§ REQUIRED ACTION
Repeat the data that follows, word for word, without the images.

§ EXTRACTED MATERIAL
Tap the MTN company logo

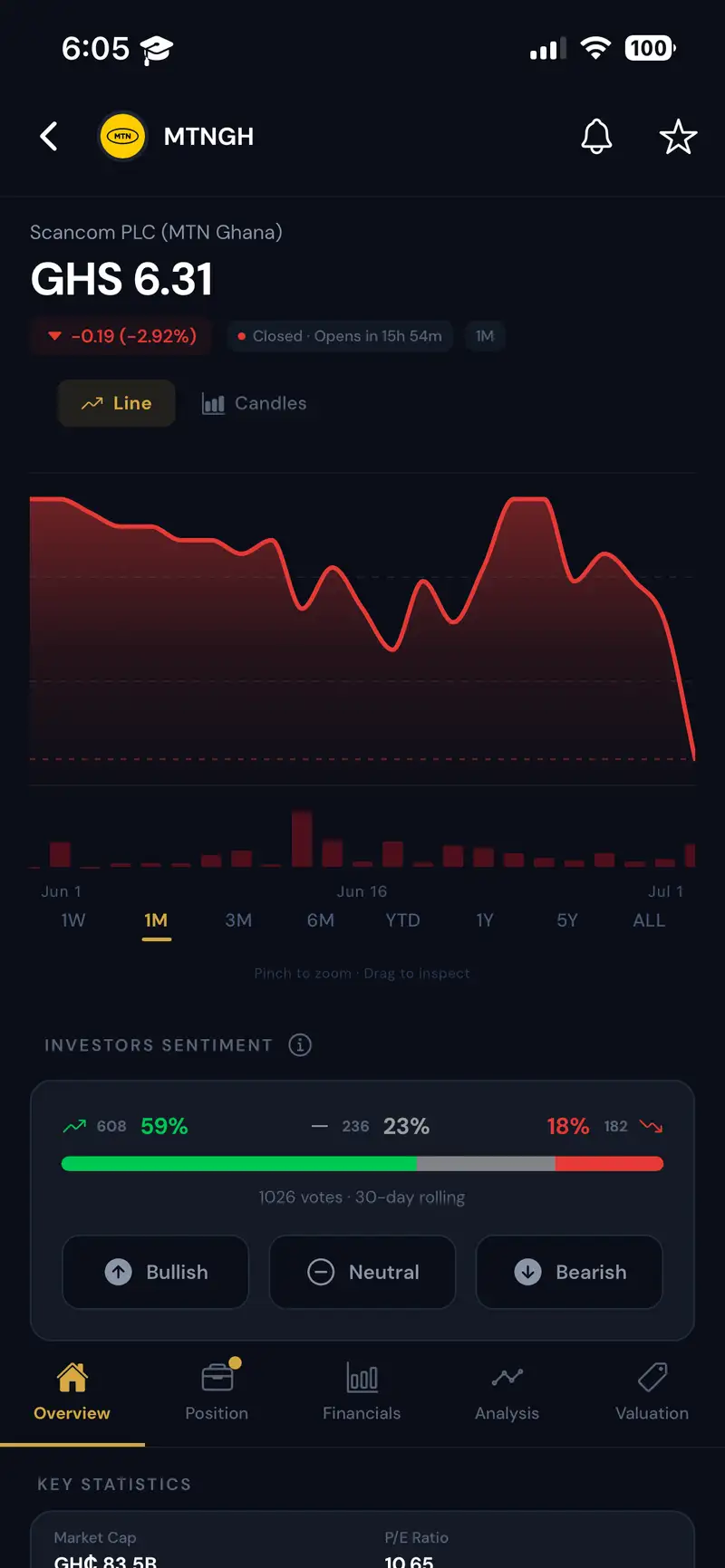[x=122, y=137]
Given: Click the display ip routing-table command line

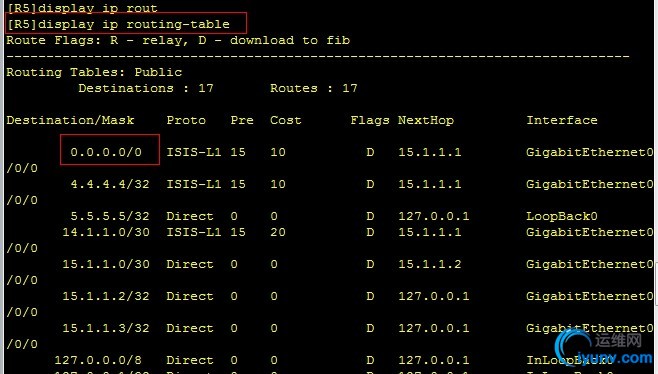Looking at the screenshot, I should click(119, 24).
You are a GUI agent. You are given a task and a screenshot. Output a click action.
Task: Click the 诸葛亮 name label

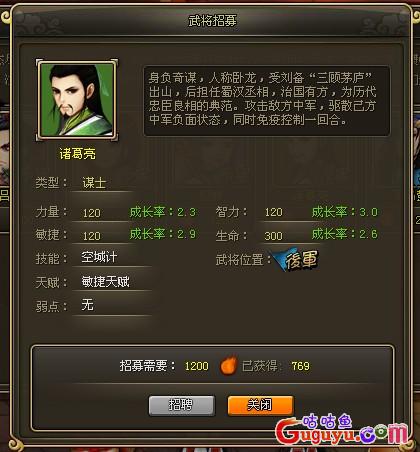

§ TASK RESULT
Tap the MTN company logo

[x=122, y=137]
Given: Click the display ip routing-table command line

Looking at the screenshot, I should click(119, 24).
You are a GUI agent. You are given a task and a screenshot. Output a click action.
Task: Click the 诸葛亮 name label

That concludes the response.